Narendra Ashar (Querist) 13 February 2015
Hallo All eperts

please note that this query is not yet resolved.

Please give me some reliable and effectie solution
prabhakar singh (Expert) 13 February 2015
An agreement to sale is understood to be an agreement simpliciter where by an existing owner agrees to sale the property to his prospective buyer,it may be entered into even coupled with possession handed over to
prospective buyer,yet legally it does NOT passes on TITLE of property,therefore it is not marketable.
You have only possessory title which you van protect against your seller amd strangers.
Only this much is your legal right.
Guest (Expert) 13 February 2015
Mr. Narendra Ashar,

Your son-in-law/ daughter must have got the sale deed also and would also have handed over to the bank some time later after agreement. Otherwise, the banking system is not so loose that they could be expected to forget not to acquire title deed before making payment. If the concerned person would have forgotten, their manager, one or th other inspecting authority or the internal audit must have pointed out about wanting sale deed consequent of which they must have asked your son-in-law to deposit the deed.

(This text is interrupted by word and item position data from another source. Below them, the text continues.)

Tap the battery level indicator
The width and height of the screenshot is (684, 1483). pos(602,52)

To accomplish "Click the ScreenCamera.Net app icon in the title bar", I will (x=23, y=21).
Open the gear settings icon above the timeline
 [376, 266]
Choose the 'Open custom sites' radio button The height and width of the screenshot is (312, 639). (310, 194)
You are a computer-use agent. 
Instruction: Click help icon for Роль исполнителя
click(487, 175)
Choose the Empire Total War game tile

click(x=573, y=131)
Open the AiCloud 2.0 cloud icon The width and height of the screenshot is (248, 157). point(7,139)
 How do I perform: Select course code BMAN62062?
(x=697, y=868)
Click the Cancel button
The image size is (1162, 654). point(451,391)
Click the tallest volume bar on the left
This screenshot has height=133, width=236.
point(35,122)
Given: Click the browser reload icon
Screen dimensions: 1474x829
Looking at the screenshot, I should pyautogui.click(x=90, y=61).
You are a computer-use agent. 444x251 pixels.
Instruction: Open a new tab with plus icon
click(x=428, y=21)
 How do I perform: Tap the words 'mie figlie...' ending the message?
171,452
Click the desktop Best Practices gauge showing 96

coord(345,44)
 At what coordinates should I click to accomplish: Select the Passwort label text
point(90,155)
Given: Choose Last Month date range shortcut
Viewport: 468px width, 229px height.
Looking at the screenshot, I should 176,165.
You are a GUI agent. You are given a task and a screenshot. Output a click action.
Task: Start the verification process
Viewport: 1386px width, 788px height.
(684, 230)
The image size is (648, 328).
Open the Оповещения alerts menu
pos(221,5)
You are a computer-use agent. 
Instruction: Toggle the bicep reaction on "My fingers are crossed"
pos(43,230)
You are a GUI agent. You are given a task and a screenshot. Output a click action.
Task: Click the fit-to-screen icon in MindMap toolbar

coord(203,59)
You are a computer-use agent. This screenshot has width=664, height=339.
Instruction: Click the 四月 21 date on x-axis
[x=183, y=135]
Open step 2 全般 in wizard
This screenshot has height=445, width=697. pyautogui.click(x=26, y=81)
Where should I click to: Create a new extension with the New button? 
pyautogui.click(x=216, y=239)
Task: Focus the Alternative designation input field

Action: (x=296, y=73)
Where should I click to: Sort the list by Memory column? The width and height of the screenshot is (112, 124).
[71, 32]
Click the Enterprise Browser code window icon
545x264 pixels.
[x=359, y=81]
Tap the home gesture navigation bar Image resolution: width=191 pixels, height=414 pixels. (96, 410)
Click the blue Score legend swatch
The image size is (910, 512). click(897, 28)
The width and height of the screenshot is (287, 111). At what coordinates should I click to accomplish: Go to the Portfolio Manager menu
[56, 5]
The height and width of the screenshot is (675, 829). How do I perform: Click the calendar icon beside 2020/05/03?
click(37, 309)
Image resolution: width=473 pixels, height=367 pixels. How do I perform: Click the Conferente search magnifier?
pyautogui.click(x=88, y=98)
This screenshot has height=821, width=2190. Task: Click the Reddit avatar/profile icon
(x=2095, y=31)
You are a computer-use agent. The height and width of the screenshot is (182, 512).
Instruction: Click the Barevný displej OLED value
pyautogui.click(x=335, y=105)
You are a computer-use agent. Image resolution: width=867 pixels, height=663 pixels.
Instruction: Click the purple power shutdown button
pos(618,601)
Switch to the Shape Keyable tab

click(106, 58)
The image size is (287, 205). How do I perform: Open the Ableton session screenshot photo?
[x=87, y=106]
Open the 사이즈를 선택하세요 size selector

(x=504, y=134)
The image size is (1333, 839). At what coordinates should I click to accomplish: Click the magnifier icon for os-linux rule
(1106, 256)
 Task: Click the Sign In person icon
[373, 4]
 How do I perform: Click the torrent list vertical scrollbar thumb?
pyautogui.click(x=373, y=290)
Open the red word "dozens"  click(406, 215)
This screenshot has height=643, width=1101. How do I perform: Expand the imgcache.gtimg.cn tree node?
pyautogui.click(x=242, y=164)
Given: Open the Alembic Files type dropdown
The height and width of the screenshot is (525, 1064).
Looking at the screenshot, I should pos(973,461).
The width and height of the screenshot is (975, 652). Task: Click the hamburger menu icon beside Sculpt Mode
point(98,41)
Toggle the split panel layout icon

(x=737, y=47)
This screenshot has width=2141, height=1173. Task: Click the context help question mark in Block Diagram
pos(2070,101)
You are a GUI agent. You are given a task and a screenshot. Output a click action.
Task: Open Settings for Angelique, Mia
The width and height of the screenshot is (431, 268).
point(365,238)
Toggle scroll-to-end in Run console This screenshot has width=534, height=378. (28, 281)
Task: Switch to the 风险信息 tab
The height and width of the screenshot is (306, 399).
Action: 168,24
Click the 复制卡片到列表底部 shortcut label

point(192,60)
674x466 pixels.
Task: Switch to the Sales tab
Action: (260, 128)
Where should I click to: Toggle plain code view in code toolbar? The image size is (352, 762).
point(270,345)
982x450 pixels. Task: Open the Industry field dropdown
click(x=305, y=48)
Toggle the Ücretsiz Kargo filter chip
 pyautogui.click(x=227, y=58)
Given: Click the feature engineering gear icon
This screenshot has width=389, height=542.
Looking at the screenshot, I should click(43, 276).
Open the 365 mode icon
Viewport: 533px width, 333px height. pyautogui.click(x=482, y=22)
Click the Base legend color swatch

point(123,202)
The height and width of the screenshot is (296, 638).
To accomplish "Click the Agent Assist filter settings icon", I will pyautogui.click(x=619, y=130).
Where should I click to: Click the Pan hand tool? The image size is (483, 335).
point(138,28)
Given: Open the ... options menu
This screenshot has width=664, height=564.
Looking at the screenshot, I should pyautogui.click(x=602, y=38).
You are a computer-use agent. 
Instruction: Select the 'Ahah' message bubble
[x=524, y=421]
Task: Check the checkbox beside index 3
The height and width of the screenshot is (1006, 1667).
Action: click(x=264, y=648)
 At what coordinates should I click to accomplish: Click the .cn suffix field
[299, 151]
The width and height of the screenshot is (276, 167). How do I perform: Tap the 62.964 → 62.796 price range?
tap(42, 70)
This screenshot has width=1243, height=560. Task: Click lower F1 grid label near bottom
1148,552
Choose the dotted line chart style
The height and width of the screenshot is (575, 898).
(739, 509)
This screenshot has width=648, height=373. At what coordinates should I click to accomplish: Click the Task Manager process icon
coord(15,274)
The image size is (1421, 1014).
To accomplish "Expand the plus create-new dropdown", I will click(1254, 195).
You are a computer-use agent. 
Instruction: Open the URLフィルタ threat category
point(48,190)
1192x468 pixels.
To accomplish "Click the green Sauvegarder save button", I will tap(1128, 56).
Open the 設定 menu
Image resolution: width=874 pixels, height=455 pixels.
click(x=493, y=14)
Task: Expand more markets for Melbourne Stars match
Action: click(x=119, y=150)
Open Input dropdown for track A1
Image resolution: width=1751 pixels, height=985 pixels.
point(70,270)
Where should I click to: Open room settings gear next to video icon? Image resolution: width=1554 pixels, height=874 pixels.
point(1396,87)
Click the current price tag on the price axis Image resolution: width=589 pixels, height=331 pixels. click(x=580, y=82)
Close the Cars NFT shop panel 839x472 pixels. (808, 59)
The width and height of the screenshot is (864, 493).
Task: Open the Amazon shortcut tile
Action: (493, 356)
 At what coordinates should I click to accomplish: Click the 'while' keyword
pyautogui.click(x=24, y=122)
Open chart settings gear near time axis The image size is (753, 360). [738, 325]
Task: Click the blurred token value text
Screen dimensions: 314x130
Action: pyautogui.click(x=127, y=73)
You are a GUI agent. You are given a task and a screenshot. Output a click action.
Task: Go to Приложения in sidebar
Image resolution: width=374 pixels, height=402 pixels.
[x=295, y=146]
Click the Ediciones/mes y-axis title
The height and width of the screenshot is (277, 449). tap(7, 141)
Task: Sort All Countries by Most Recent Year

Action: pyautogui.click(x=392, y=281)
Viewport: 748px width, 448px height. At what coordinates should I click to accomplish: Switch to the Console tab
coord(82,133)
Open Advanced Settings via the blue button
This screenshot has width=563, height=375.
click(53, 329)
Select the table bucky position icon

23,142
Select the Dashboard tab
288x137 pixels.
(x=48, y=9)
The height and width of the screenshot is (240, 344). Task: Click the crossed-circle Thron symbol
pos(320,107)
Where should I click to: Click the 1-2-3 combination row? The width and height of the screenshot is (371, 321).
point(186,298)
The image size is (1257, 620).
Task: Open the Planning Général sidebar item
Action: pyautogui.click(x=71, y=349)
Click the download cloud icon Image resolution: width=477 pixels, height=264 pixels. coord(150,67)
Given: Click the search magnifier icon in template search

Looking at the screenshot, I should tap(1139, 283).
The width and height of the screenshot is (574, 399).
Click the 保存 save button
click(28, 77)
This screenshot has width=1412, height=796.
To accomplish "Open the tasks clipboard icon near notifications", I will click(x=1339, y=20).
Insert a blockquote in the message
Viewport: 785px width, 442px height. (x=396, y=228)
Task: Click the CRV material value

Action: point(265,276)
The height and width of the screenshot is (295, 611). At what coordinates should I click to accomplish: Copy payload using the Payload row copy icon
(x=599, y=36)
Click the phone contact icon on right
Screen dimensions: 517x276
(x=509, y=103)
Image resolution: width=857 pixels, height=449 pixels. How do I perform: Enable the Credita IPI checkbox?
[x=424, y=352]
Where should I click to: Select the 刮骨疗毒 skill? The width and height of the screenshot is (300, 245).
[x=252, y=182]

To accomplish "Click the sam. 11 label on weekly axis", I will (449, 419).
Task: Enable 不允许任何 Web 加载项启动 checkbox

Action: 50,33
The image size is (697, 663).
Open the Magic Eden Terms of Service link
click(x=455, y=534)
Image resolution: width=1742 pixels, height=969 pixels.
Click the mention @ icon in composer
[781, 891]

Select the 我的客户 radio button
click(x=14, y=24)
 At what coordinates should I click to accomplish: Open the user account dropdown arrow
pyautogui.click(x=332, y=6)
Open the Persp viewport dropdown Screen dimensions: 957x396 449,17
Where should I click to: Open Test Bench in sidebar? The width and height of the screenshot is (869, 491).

So, if not returned, the sale deed must have been in the custody of the banker, rather in safe custody in their locker, which they would have forgotten to return along with other documents. So, inquire from them for returnof the same.
T. Kalaiselvan, Advocate (Expert) 15 February 2015
I fully agree with the views and opinions of expert Mr. Dhingra on the subject query and subsequent posts by the author on the query. The author should understand one thing that law is equal for all, you cannot question the same when it has been deviated at convenience at early stage by some hook or other method. Also, the registered sale deed, without which the title to the property will not be confirmed to the possessor, is a vital document despite all other supportive documents, like tax paid receipts etc. Thus, as suggested you may request the bankers to make discreet search to trace the title deed document if available with them or search for the original vendor and get your sale deed executed afresh following the requisite formalities.